From Kirkus Reviews:
This sensitive, eloquent coming-of-age story articulates the often painful intersections of religion, power, illness, and death. Mystery writer Wilson (Trouble in Transylvania, 1993, etc.) departs from fiction here to unveil her Christian Science upbringing in uncompromising, often disturbing detail. The crux of the book is how family and faith fall apart when the author's mother, a devout Christian Scientist, dies of breast cancer at a relatively young age (and after a failed suicide attempt). Given Christian Science's teaching that illness and death are merely errors of the mind that must be corrected, the family was forbidden to mourn this loss. Such denial meant that grief and anger were channeled into other, often horrifying, modes of expression: her father's remarriage to a sadistic woman and the author's own floundering, which made her receptive to her new stepbrother's sexual advances.

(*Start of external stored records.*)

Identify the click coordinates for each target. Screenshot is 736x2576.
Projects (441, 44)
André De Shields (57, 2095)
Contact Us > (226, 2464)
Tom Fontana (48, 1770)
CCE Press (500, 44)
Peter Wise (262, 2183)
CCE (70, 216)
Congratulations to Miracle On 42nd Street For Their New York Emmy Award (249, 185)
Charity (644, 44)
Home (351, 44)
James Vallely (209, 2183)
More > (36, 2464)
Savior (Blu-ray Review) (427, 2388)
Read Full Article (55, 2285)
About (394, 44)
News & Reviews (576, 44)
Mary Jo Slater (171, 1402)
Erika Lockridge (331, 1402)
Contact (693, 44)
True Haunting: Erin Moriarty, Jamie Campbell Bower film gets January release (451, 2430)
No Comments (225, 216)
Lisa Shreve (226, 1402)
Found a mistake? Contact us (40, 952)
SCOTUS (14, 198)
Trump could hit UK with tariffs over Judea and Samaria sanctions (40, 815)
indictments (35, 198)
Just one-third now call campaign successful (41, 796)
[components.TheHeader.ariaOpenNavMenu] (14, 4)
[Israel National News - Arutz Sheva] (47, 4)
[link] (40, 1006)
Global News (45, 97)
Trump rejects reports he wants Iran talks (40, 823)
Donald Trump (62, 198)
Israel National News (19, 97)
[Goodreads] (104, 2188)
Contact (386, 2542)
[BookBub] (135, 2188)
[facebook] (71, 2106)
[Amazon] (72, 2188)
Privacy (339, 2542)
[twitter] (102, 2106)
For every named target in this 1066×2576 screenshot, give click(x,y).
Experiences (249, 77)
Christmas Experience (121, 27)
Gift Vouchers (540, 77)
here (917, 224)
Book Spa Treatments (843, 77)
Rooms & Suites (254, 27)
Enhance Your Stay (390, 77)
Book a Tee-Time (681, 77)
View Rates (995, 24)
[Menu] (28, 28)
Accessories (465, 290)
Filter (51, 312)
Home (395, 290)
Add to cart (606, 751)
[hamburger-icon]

In this sense, the book is an unforgettable testimony to the destructive powers of some religious beliefs. But paradoxically, it is also a nuanced acknowledgment of the ways in which sectarian religion orders the chaos of the world, providing new opportunities for its followers. Wilson concedes, for instance, that Christian Science healing continues to provide an important outlet for women, who comprise almost 90 percent of healers. She can also see that Christian Science helped her to define her own strength as a woman—her identity forged not just through surviving her mother's death but through more mundane statements of faith, such as her refusal to accept a school polio vaccine in the 1950s. Historically informed and refreshingly candid—though a bit too long—this offers not just an individual memoir of an increasingly obscure religious movement, but also a more general exploration of the crises of faith and health in the 20th century. (Of particular interest is Wilson's parallel of contemporary guru Deepak Chopra with Mary Baker Eddy.)